◆ **What this task involves**
Using the records below, return exactly the lines from the one containing "Task: Click the" through the last, and omit pictures.

◆ **Exercise input**
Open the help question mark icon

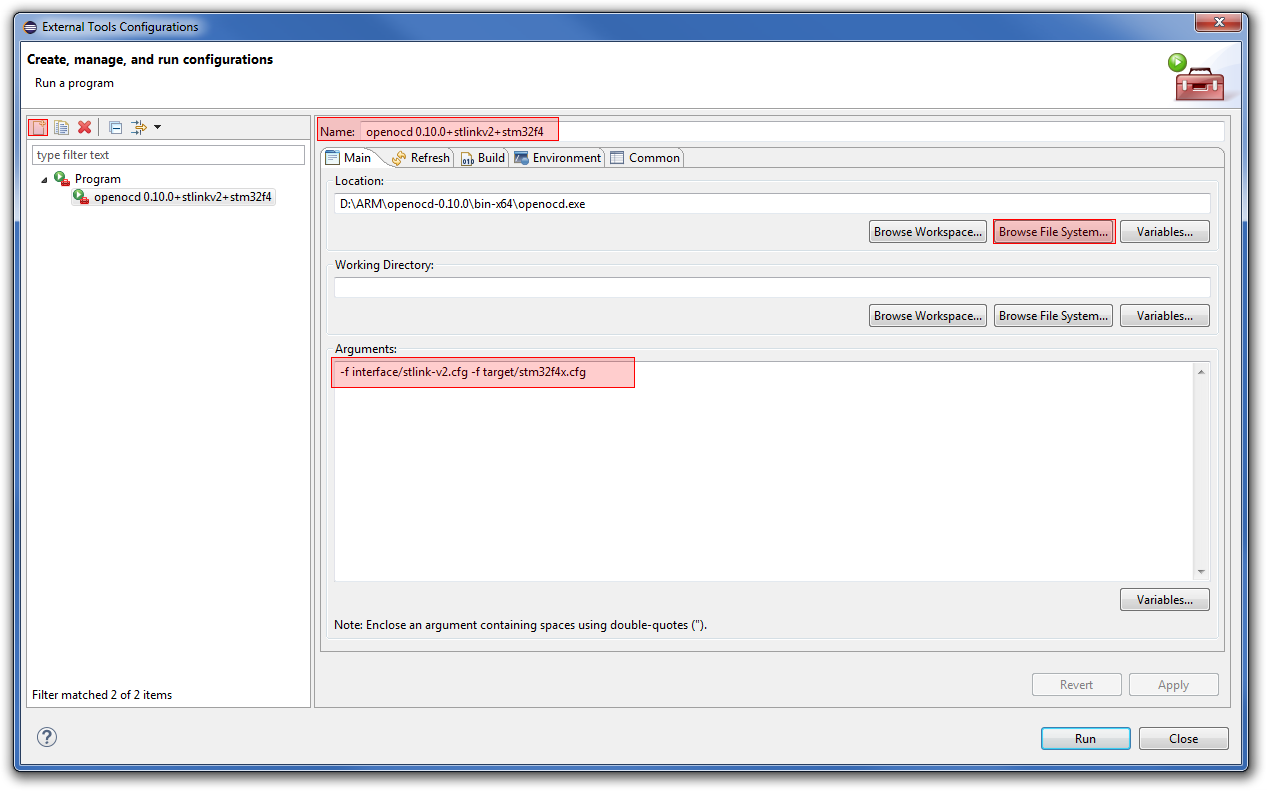[x=47, y=737]
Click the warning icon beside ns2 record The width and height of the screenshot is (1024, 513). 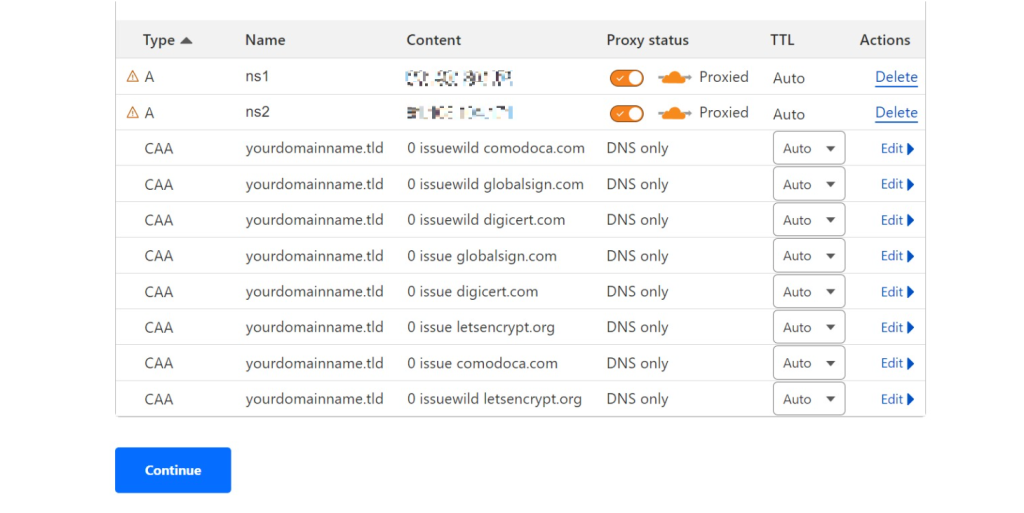click(x=132, y=113)
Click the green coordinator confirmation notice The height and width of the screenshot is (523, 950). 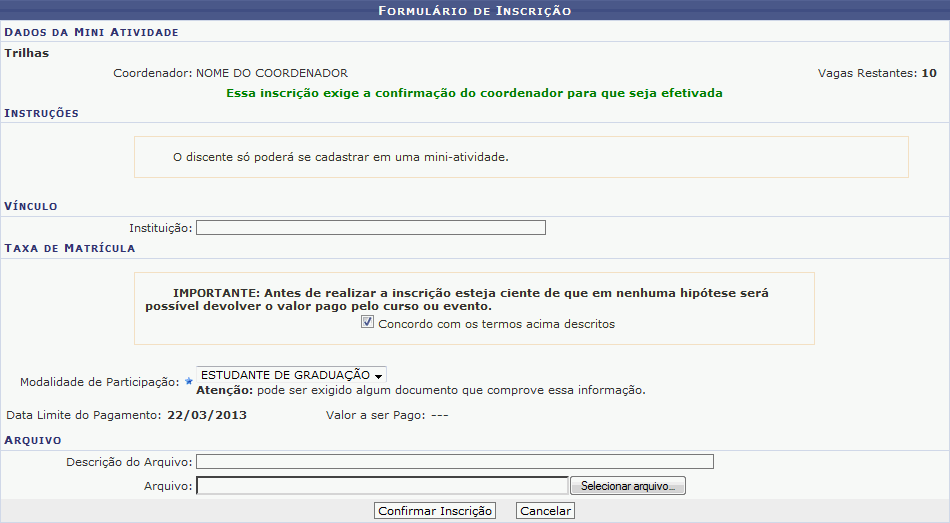pos(474,93)
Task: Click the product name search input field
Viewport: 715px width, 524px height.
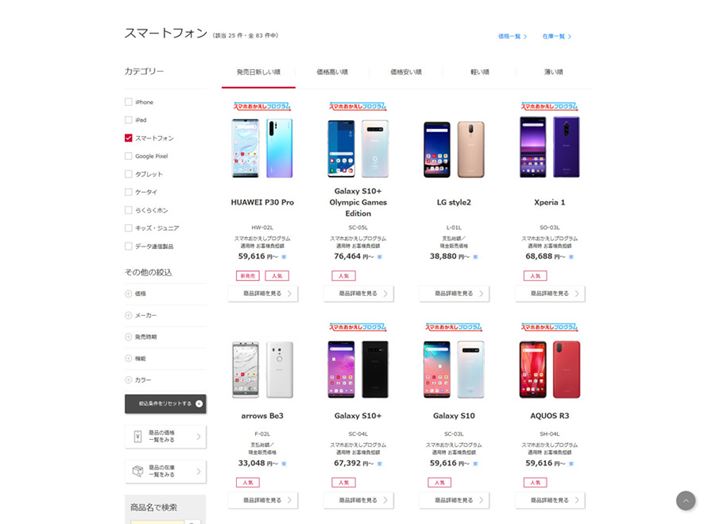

◆ **The completed task**
Task: Click the product name search input field
Viewport: 715px width, 524px height.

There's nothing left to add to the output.